# Brown "stuff" in filter tubing?



## jnick (Aug 17, 2011)

Hi everyone,

It's been about 3 months since I've hooked up my Rena XP4 and to my surprise, there is brown "suff(?)" growing inside the tubing. I'm assuming it's an algae of sorts, but am not positive. Is there any way to clean/prevent this from happening. I cannot imagine it's good for the tank.

The other problem is I believe it's constricting flow, as when I do my normal tank cleaning, once I power the filter back on, it spits this **** out of the intake right back into the tank. So it's completely counter-productive seeing as I just completed a water change/cleaning.

My first thought was a cleaning trush, to run through the tubing. However, with Rena's tubing, it's 7/16th's I believe where as the barbs are 1/2". Therefore, you have to boil the ends to get it on the barbs and once they cool, good luck getting them off!

Here are some pictures of the stuff:



















Any help is appreciated!

Thanks!


----------



## theyangman (Nov 5, 2011)

you can shoot hot water through those parts and hope the heat, and power of the water flow dislodges the gunk. As for getting them like new, I believe that to be a pipe dream (ha ha pardon the pun). It is just algae growth that inevitably will come back, and if you have it to the point where you believe you are having water flow obstruction, then I'd hate to see the inside of the filter itself.


----------



## aquariam (Feb 11, 2010)

The brown stuff is just nature at work man. Bacterial colonies, likely some low light algaes, detrius, etc. A clean tank to the eye matters not. Just clean to the test tube. You're fine.

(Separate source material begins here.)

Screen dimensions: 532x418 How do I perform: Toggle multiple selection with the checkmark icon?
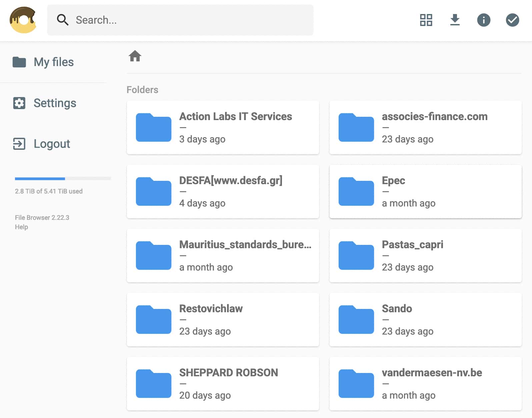tap(512, 20)
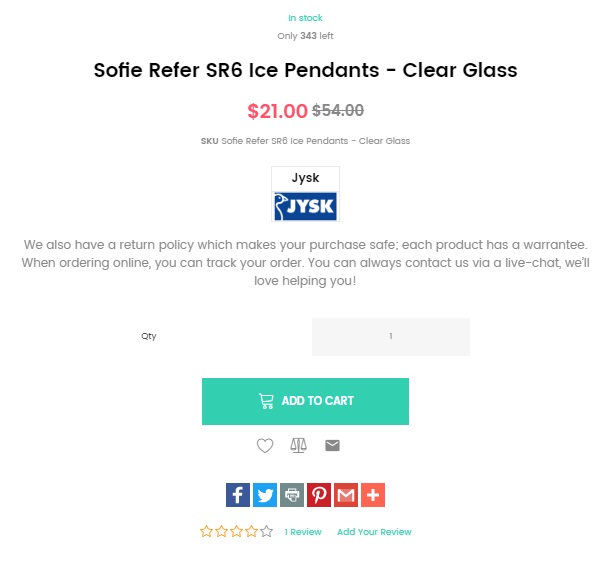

You could clean it out. Then it'll come right back. That's just how it is. THere are things you can do. Black tubing is available. Otherwise just 'let it beeeeee, oooooooh, let it be'

BTW it is good for the tank. It's basically an extension of what's happening IN the filter. Stuff likes it in that tube due to the high flow of water. It's helping clean if anything. Worry not. I've had canisters forever and they all eventually get some nice gunk in the tubes unless you use non see through (ie black) tubes. At which point I'm sure it's still in there but you'll never know.


----------



## newforestrob (Feb 1, 2010)

Its probably just calcium deposits,totally harmless,when I had my eheim,I would put the spray bar in a container when restarting the filter,but if yours are restricting flow ,I would figure out a way to clean them,I would probably cut off a bit of the ends where it connects,and then carefully cut off from the barbs


----------



## GTZ (Apr 21, 2010)

Once a year I remove my filter and hosing from the tank and run the filter on a bucket of semi-hot water and bleach (10:1). 
I run the filter for an hour or two, then swap out the bleach water with fresh plus dechlor, run again and then hook everything back up to the tank.
Of course the filter is empty and the media and baskets are in another bucket of tank water.


----------



## babarian16 (Apr 27, 2011)

I have that from time to time in my tubes also. A couple times a year, when i do a full cleaning of the filter, i take the tubing apart and i wrap a small rag to the end of an unfolded metal coat hanger and push the cloth throught the tubing. works amazing. You do that on each tube once then rinse with hot water n it should be aaalll gone :thumb:


----------



## bluedot (Aug 5, 2004)

Babarian16's tip is a good one. Similar to what I do. However, if the hoses are too long for a
coat hanger, you can use some twine. Feed it through the hose, when it comes out the other end
tie your rag, or in my case a small brush, and just pull it through.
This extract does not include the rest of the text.